Rapportée par MSN sur la base des déclarations officielles du ministre, cette sortie publique de Nafti souligne la volonté de Tunis de reprendre l’initiative dans sa relation avec l’Europe, à un moment où la Tunisie fait face à des pressions économiques internes importantes et cherche à diversifier ses partenariats internationaux.

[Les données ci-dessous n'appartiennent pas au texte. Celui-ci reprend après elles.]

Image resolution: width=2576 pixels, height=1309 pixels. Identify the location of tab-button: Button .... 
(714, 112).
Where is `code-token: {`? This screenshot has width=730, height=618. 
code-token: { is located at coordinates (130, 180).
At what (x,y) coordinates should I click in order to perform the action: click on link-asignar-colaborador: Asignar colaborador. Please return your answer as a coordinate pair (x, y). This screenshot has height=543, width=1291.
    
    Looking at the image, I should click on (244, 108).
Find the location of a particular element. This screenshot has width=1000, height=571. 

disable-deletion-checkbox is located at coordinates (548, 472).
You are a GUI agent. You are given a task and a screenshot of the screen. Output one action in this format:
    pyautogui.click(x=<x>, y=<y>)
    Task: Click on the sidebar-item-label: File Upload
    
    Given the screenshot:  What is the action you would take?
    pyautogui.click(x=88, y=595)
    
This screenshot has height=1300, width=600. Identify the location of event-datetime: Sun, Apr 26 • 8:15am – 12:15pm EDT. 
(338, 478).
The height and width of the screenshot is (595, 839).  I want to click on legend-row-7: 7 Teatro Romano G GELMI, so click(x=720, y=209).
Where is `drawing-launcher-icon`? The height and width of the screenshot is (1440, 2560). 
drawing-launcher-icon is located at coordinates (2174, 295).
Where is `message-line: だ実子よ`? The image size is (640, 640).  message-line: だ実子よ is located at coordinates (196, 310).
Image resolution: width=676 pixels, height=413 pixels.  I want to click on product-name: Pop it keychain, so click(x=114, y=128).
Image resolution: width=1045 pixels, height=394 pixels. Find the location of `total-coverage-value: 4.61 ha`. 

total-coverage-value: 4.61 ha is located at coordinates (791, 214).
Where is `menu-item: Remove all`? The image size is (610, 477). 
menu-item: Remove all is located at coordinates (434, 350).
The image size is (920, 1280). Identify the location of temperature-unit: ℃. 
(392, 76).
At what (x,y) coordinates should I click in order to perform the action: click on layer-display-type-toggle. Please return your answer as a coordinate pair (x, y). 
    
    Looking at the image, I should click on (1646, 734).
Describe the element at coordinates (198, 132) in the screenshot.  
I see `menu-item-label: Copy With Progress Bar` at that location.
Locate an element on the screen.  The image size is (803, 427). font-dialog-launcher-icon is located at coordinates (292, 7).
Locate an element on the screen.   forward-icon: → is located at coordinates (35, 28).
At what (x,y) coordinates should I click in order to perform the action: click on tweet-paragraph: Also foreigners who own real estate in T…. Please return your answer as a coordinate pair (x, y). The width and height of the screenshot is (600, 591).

Le gouvernement tunisien multiplie en parallèle les ouvertures vers d’autres blocs géographiques, notamment en direction des pays du Golfe, de la Chine et de certains pays africains, ce qui renforce sa capacité de négociation avec Bruxelles.
La question centrale reste celle de la volonté politique réelle des deux côtés de la Méditerranée : l’Union européenne sera-t-elle disposée à réviser en profondeur un cadre partenarial qu’elle a largement conçu selon ses propres priorités ? Et la Tunisie disposera-t-elle des marges de manœuvre nécessaires pour porter un tel projet de réforme dans la durée ? Les prochains mois devraient apporter des éléments de réponse, notamment à l’occasion des prochaines réunions diplomatiques de haut niveau entre les deux parties.